Exercise requirements -
Return, unchanged, the portion of the records that opens with the line containing "You are a computer-use" and closes with the line containing "This screenshot has width=945, height=593.", both of those lines included.
### Provided material ###
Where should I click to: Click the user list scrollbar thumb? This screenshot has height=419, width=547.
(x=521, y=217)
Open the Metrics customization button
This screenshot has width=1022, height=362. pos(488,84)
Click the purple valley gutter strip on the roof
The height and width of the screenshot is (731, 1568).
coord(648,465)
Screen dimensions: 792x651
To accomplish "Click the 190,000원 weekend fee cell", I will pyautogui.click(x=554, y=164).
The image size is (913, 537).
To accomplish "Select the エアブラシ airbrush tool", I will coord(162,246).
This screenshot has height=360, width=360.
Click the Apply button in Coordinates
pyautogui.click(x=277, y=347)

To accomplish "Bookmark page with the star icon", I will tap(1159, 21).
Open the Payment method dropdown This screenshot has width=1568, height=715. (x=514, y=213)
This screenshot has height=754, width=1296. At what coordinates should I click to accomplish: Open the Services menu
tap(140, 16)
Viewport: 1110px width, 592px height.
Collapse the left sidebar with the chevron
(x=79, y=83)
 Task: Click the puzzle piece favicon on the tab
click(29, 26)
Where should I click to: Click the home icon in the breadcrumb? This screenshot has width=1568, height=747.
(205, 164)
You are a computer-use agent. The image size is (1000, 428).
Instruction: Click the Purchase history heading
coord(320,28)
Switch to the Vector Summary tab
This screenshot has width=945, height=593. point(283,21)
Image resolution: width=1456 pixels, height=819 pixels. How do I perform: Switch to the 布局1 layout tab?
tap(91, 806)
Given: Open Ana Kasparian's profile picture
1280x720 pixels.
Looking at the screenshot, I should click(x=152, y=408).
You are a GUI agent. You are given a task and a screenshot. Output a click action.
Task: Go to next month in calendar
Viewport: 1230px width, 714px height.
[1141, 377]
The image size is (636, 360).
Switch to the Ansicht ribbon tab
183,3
###
Answer below -
You are a computer-use agent. The image size is (1000, 428).
Instruction: Click the Purchase history heading
coord(320,28)
Switch to the Vector Summary tab
This screenshot has width=945, height=593. point(283,21)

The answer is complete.